(Task objective)
What is needed is the full listing written out exactly, minus the pictures.

(Task data)
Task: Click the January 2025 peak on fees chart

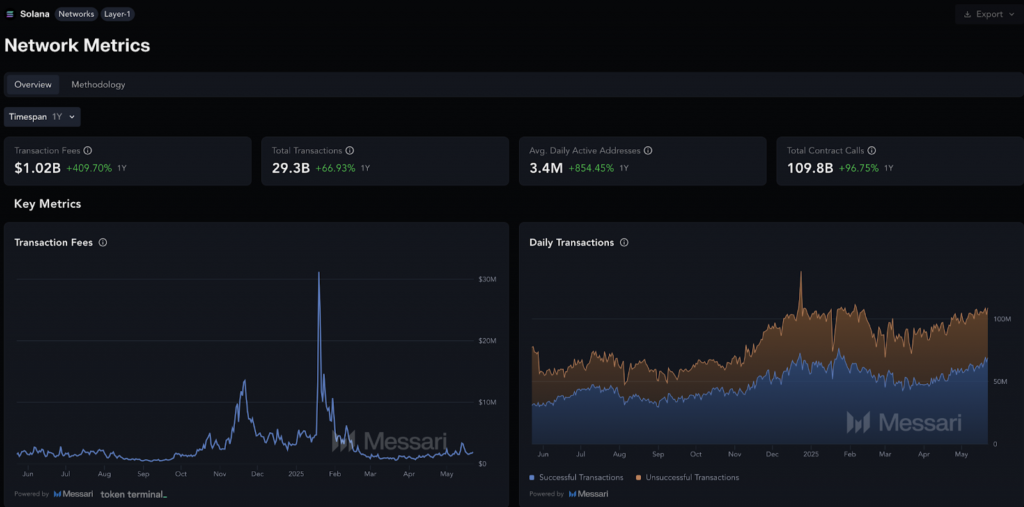Action: (319, 274)
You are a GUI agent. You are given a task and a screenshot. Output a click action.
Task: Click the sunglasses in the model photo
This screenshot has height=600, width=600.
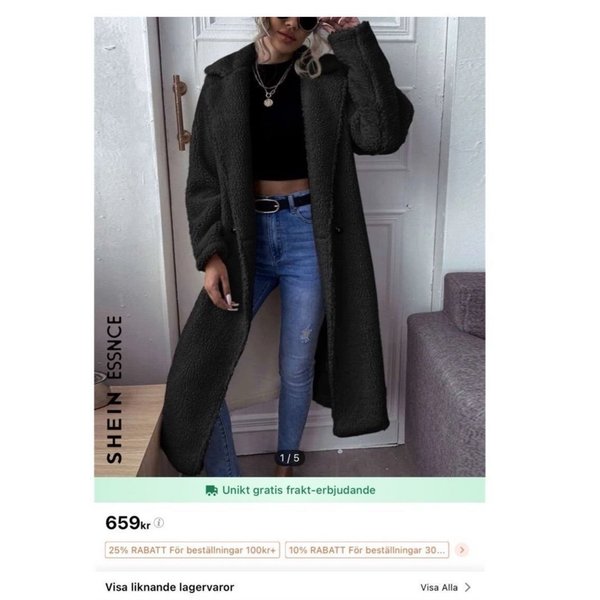[297, 23]
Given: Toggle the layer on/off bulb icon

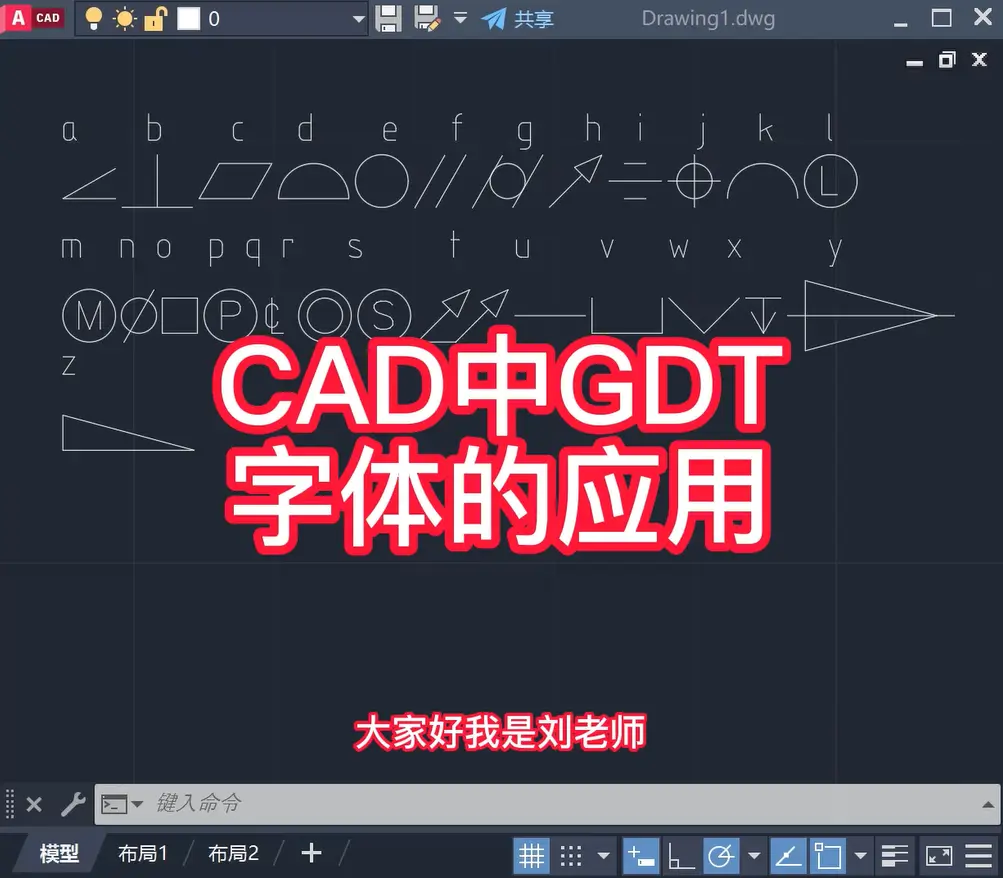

(Task solution)
Task: Click the January 2025 peak on fees chart

Action: (319, 274)
You are a GUI agent. You are given a task and a screenshot. Output a click action.
Task: Click the sunglasses in the model photo
This screenshot has height=600, width=600.
[297, 23]
Given: Toggle the layer on/off bulb icon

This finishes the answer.